En mi terapia de consejería de pareja, utilizo bastante el Análisis Transaccional. Es un nombre que suena largo y complicado, pero en realidad se trata de comunicación (transaccional) y cómo la gestionamos (análisis). Uno de los temas centrales del Análisis Transaccional es “Yo estoy bien, tú estás bien”. Siempre busca ayudar a ambas personas a crear una mejor comprensión mutua y sentirse bien, en lugar de culpar o juzgar a una persona.

Creo que muchas parejas están preocupadas cuando acuden a la consejería, se declarará que ellos son los “culpables”. No busco culpas, trato de ayudar a las parejas a encontrar formas sanas de relacionarse y entenderse.
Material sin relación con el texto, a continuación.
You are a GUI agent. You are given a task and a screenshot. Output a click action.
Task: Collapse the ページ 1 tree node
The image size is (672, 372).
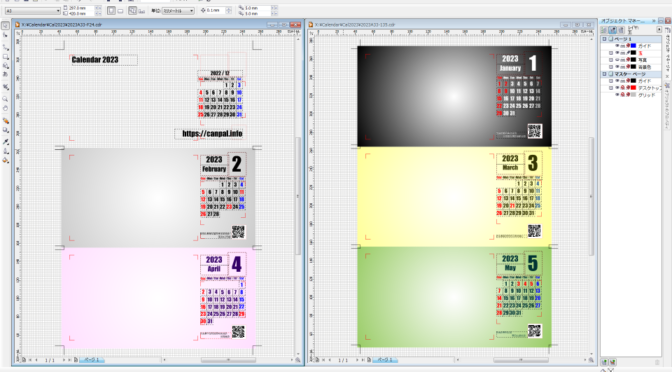[604, 39]
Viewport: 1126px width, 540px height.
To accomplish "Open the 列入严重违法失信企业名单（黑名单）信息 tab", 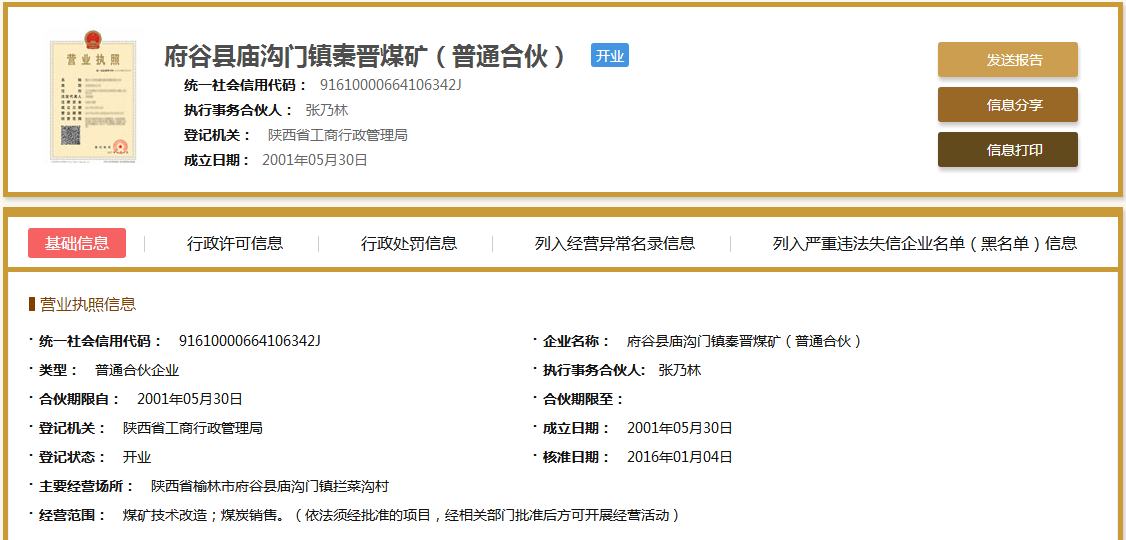I will 924,243.
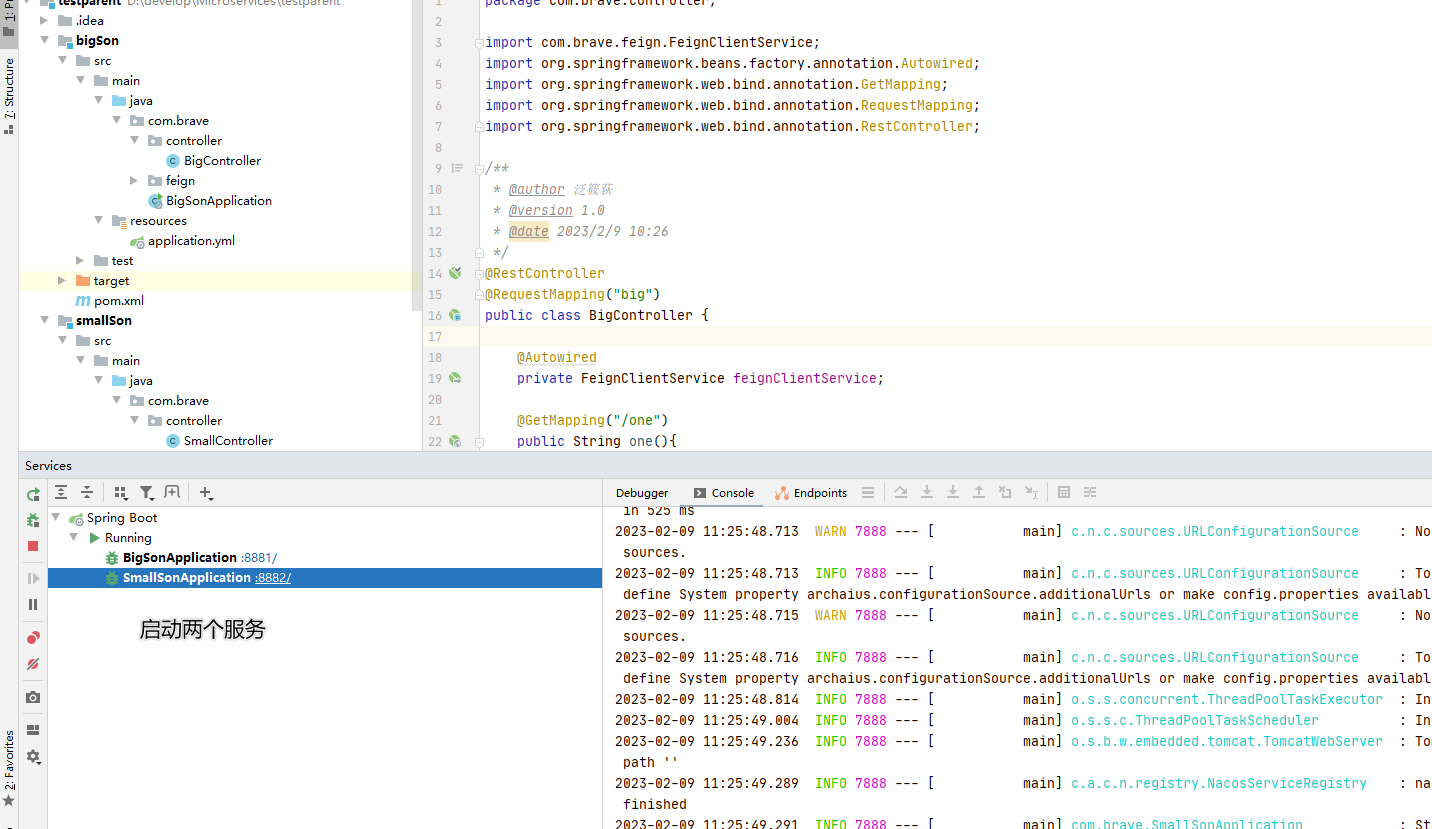
Task: Click Collapse All in Services toolbar
Action: [x=87, y=493]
Ayudar a la pareja a encontrar formas de resolver las diferencias sin discusiones abrasadoramente dolorosas que dejan cicatrices difíciles de curar.

También puedo ver cómo cada parte de la pareja aprendió a manejar los sentimientos y las discusiones en sus primeros años, especialmente en la infancia, ya que esto puede formar parte de un patrón de por vida que puede haber funcionado bien en la infancia pero que ahora no ayuda. Por ejemplo, un niño mayor puede haber aprendido que gritarle a un hermano menor de la misma manera que lo harían sus padres es efectivo para evitar que le roben sus juguetes. Ese éxito significa que ese patrón se lleva a cabo a lo largo de la vida y cuando están en una discusión con una pareja íntima, inconscientemente intentan recrear ese éxito adoptando un tono paterno, aunque la experiencia repetida demuestra que ya no es exitoso ni bienvenido.

Creo firmemente que podemos aprender a comportarnos bien en una relación y que esto puede generar mucha alegría en nuestras vidas si nuestra pareja también tiene las mismas metas y está igualmente dispuesta a aprender. Me encantaría ver a las parejas que se embarcan en una relación tener estas conversaciones para que los hábitos saludables se formen temprano en la relación en lugar de esperar hasta que esté en crisis.

El costo promedio de una boda en este país se estima en aproximadamente £ 20,000, ¿cuánto de eso se invierte en garantizar que la feliz pareja sepa cómo crear una relación amorosa verdaderamente armoniosa que pueda capear tiempos tormentosos? Es hora de dejar de esperar que “las cosas se resuelvan solas” y comenzar a invertir tiempo, amor y, sí, a veces un poco de dinero, en aprender a tener la relación que realmente desea para el resto de su vida.